The usual way of thinking about a writer's block is to perceive an imaginary impediment getting in the way of the creative flow. However, it is not necessary to view the block as an obstacle. What if instead, the writer took the block and began to explore it. What is it? Is it an obstacle? Is it an absence of ideas? Is it an absence of thought? Is it a desire for originality? There are many traps that we can find ourselves falling into. But are they real? No, they are imagined. Imagination is boundless, even though it can appear to trip us up to the extent that we find ourselves believing in it as our reality.
Let's explore this thought a little more. A writer sits down to write. They are faced with the blank screen, or the blank page, and suddenly they begin to believe they have nothing to write about. They believe they are in the grip of a writer's block, and instead of ideas flowing from them to their keyboard, or through their pen, they sit with the blankness, getting nowhere. At this point, no doubt, they are feeling a little raw. There are emotions swirling inside them, and a story is forming inside their head. It is a story that they keep to themselves as they tie themselves up in its heaviness. Now they are the block. I do not know what emotion they are feeling. But for me the one that surfaces when I allow myself to believe in this type of block, I label doubt.
For me, ideas pop up, effortlessly, all the time, but then I push them back down. Doubt is then the block that stands in my way. Doubt is not a useful tool. It gets me nowhere. I become stationary, petrified in a limited space of confusion. So, as this is the block that I can and do experience, let's explore it a little further.
What is doubt? It's not something tangible. It is a feeling inside of me. When I experience it, I attach a story to it. The story might go something like: I can't write that! That's not good enough.
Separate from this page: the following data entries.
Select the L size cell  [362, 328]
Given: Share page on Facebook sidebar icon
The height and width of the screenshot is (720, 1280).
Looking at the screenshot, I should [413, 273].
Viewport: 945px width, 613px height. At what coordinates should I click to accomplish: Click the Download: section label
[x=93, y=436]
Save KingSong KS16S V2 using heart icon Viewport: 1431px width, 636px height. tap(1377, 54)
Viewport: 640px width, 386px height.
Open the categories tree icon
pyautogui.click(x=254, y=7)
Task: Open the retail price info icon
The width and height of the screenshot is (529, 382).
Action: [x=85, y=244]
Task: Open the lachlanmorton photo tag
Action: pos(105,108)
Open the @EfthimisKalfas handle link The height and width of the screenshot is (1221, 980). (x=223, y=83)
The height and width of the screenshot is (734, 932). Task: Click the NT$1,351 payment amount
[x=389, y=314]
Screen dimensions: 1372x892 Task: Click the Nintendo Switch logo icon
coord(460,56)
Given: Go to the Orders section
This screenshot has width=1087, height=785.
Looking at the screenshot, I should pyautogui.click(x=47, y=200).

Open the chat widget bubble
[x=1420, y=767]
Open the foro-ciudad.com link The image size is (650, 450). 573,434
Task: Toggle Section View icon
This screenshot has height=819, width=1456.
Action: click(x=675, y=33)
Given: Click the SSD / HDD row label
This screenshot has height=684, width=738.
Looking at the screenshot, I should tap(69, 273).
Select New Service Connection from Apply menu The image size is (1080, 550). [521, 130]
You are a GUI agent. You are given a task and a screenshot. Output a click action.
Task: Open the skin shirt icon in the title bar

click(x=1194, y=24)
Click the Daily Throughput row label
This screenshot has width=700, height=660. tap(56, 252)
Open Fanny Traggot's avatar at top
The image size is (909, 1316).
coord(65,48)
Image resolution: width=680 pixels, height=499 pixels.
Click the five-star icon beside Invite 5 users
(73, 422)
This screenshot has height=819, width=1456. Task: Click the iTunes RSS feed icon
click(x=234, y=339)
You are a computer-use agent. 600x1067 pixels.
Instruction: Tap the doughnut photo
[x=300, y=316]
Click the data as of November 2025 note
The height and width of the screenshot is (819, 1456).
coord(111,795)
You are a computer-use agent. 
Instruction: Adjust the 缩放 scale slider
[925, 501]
That's stupid! Or, something else along those lines. But what if I didn't do that? What if, instead of getting involved in the story of doubt, I sat with the feeling; I allowed it time to let itself be known to me. What if, instead of labelling it as doubt, I just recognised it as an energy within me? An energy that gets stirred up as part of my creative process, and is entirely of my own making. After all, creativity is something that stirs me. It makes sense that I will feel it. The problem isn't the feeling then, but the label and the story I somehow stick on it.
The feeling I define as doubt is uncomfortable. It is something I don't particularly like. It feels far too powerful. And, unfortunately, I have allowed myself to spin stories that have taken me away from my writing, instead of just sitting with the discomfort. When I do this, when I allow myself to leave my writing, the feeling subsides, but the cost is that I do not write. I numb myself to my creativity and continue on with my humdrum life. I stay enclosed inside that other less than useful metaphor, my comfort zone. But, that is something I'm no longer prepared to do.
Instead, I will use my writer's block and explore it. I will feel the stirred up energy of my creativity, experience the discomfort, and step outside the limiting boundaries of the comfort zone to find something new. Doubt, my imaginary old friend, you no longer need to keep me safe. There is a brave new world for me to create. And suddenly,I find myself hurtling forward from the starting block, and write.